Regardless of needing it, I definitely think people should understand what it is. The main reason? People should know what they're missing when they call GraphQL "REST 2.0". GraphQL has no ability to offer HATEOAS*, and as such is essentially a subset of REST, and not a "new version".

A lot of the cool stuff you can do in GraphQL can be done in REST, but GraphQL has no HATEOAS. Maybe think about that.

Sure waiting for links before working out what to do next is slower for mobile applications that need to function as blazingly fast as possible over crap networks, but REST has solutions to that, and to be honest server-to-server doesn't always need to trim bits.

If you're really set on using GraphQL but want to make sure you're representing state and not forcing clients to guess, at least implement a state machine and add that status field.

Finally, if you're not doing any of this stuff then stop calling it a REST API. RESTish will do. 👍

Thanks to the small army of people who battled through my nonsense first drafts in an effort to make me sound intelligent.

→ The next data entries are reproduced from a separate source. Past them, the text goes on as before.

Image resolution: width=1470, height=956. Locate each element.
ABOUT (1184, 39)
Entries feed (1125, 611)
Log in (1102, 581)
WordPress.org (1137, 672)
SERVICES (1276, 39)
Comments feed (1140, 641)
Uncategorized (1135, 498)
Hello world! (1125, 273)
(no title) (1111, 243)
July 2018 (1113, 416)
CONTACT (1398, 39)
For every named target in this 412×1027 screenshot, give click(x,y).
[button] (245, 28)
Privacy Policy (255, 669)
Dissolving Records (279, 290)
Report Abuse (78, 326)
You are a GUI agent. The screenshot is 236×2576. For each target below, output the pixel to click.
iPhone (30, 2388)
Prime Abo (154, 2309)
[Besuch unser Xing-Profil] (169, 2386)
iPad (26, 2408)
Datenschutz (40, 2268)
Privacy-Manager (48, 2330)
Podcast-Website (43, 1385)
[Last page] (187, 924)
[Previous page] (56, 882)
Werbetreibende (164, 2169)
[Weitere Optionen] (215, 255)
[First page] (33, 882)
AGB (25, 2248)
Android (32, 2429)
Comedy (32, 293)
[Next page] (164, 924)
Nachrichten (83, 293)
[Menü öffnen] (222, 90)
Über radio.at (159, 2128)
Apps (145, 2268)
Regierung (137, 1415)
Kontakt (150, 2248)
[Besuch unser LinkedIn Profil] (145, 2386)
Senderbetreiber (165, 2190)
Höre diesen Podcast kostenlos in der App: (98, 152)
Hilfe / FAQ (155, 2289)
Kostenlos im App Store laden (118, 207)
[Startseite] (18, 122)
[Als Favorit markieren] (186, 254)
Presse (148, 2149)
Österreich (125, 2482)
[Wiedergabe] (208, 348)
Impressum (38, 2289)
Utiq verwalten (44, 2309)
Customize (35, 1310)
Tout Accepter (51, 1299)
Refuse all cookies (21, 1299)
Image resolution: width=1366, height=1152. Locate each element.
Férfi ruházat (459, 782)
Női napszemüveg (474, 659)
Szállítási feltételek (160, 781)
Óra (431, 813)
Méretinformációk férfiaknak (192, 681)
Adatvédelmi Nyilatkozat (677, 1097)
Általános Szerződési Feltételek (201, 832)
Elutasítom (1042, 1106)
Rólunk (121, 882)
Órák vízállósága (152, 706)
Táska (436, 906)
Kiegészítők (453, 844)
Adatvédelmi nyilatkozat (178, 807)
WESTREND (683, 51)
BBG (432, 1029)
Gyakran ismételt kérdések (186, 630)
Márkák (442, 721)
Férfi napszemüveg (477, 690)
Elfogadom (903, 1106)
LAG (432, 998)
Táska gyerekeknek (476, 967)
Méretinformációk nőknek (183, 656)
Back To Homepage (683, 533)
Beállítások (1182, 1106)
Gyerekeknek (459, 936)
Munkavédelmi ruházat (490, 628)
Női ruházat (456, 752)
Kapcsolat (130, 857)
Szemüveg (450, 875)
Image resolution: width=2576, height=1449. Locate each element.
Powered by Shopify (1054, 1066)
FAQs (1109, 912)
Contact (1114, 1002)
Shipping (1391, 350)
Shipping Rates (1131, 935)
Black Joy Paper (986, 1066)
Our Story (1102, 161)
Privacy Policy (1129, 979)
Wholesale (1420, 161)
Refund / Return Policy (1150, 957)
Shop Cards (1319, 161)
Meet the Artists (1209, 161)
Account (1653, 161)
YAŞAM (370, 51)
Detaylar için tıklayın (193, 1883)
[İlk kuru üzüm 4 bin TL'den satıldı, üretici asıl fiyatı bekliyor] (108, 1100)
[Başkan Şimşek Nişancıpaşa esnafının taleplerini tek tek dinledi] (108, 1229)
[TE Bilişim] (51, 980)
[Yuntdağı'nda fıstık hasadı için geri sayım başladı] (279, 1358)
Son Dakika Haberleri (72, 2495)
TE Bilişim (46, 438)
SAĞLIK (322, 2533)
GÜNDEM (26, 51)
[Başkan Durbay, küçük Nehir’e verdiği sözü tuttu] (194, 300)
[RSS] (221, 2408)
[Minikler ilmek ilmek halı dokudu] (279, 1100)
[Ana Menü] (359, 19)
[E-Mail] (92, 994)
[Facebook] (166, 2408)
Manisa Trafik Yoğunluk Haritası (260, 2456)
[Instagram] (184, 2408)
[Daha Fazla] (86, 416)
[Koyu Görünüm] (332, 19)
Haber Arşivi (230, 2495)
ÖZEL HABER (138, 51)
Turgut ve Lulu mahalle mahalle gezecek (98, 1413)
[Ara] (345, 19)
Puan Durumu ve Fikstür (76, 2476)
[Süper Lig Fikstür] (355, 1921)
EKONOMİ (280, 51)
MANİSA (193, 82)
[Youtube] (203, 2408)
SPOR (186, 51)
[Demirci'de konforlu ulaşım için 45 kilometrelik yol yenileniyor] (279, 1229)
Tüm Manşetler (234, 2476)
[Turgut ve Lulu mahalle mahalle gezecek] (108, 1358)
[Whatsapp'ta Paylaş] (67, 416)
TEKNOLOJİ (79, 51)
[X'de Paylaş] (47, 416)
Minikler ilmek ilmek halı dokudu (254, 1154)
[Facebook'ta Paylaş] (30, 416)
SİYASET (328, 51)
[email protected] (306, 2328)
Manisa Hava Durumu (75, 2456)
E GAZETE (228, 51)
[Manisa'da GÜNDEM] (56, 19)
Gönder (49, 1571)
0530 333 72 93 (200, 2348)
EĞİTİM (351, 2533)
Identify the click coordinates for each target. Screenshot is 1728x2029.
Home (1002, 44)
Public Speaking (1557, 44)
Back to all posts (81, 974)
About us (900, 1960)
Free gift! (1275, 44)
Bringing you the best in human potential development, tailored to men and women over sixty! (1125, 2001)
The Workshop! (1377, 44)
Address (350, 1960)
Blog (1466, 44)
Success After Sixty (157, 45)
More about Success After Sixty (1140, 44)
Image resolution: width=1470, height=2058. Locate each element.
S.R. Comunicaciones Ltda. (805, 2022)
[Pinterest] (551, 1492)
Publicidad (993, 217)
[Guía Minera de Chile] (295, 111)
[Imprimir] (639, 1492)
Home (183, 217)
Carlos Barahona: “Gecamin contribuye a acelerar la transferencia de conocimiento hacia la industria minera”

You know who you are, but especially @dstockto, @glasnt, and @mwop.

* I'm sure you could find some way to hack HATEOAS support into GraphQL, like a field with an array of potential mutators that are available, but it'll be a bit of a mess and you'd need to request specific pieces of metadata making the queries huge. The majority of REST & RESTish APIs have ignored HATEOAS for years, so I don't expect a stampede of GraphQL developers trying to mash it into a query language that was designed to exclude it.